═════ TRECHO DO TEXTO

Ao estudar ciclos inflacionários, Santa Fé cita que, quando a taxa de inflação vai para níveis altos, na casa dos 10%, como se viu nos EUA, ela cai rápido até um certo nível. “A segunda parte da desinflação para levar para a meta do Fed, perto de 2,5%, é um caminho custoso e demorado, tem um susto potencial para os mercados tomarem no primeiro semestre de 2023.”
O ano de 2023 prenuncia ser bastante desafiador para ativos de risco em geral, com BCs de países desenvolvidos subindo juros, e com possível risco de recessão em várias geografias, diz Bruno Magalhães, sócio-gestor da Sterna Capital. “Acho que ainda será um período difícil tanto para renda variável como para renda fixa.” Num cenário mais conturbado, ele defende que a pessoa física delegue parte de seus recursos à gestão profissional. “O ambiente continuará muito volátil, e os fundos multimercados têm a capacidade de se adaptar rapidamente a mudanças.”
Depois de o capital externo comprar quase R$ 100 bilhões em ações na B3 em 2022, o que claramente ajudou o Ibovespa no ano, ele diz que não dá para justificar a alocação em bolsa só por essa ótica. “Até mesmo porque o estrangeiro nesse momento talvez seja mais lento em perceber que o Lula de agora pode ser bem diferente do Lula do primeiro mandato, e eventualmente esse fluxo pode se reverter.” Lógica semelhante ele vê na renda fixa, com a participação do não residente hoje muito menor do que no passado, apesar dos juros nas alturas.

══════════
═════ DADOS ARMAZENADOS

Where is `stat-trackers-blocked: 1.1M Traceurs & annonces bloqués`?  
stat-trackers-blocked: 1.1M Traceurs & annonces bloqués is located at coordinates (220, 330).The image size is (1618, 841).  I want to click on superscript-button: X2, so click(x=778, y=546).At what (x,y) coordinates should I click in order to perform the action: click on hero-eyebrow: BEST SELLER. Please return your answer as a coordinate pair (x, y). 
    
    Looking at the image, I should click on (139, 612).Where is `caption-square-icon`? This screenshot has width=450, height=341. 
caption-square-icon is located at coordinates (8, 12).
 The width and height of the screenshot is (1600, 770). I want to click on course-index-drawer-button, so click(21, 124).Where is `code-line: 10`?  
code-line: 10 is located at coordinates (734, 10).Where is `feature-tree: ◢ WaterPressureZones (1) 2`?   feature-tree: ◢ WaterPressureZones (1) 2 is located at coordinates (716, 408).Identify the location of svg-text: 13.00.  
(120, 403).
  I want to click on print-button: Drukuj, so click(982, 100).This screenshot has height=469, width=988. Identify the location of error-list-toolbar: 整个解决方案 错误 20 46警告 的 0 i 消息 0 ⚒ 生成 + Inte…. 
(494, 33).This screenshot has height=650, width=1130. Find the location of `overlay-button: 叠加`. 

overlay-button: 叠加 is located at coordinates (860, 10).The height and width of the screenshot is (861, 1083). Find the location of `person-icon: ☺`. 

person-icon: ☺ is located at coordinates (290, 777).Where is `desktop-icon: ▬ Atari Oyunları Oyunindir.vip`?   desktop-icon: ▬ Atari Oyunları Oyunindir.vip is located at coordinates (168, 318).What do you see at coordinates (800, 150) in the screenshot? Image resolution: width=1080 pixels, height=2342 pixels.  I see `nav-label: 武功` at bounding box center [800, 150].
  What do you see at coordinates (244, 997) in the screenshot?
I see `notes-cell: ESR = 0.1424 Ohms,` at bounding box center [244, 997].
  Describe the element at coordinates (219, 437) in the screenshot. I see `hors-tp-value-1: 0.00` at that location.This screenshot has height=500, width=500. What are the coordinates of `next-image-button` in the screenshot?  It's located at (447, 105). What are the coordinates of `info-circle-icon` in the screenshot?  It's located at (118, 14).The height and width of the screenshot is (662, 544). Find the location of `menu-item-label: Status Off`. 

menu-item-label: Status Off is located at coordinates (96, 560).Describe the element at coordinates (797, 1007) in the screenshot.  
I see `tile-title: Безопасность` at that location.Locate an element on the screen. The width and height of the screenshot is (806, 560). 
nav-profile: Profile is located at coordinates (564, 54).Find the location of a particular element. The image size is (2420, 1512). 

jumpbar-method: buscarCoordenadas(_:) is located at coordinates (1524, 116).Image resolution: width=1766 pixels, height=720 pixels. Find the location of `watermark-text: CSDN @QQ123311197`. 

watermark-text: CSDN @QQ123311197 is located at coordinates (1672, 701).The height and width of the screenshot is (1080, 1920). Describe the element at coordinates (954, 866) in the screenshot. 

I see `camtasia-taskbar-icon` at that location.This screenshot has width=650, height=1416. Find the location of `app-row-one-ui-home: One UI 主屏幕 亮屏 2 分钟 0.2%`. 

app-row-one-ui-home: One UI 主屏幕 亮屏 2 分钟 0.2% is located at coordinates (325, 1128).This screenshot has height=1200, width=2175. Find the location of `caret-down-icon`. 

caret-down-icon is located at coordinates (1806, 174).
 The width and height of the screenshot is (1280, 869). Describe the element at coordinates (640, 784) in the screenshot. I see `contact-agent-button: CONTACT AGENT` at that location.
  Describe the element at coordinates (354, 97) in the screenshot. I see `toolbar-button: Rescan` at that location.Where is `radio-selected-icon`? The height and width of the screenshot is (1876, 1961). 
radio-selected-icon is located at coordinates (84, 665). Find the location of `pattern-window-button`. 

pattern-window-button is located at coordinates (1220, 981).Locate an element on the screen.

══════════

- **DETALHES DA TAREFA**: Continue, por favor, o trecho sobre as perspectivas para os investimentos em 2023 a partir da última frase. Os dados são um material à parte, independente do trecho.

- **ESPAÇO DA RESPOSTA**:
Magalhães acredita ser pouco provável haver cortes na Selic ano que vem por conta de um fiscal mais frouxo e projeções de inflação para 2023 e 2024 subindo. Ele cita que a curva de inflação implícita tem rodado acima de 6%, o dobro da meta do BC. “O risco nesse momento seria o BC eventualmente precisar voltar a subir juros.”
Lá fora, ele vê a inflação cedendo, mas longe da meta do Fed. “E reabertura da China, com possível rali de commodities, pode atrapalhar o Fed no curto prazo. Entendo que possivelmente vamos ver ‘Fed funds’ entre 5,25% e 5,50%, e acho prematuro o mercado precificar cortes já no ano que vem.”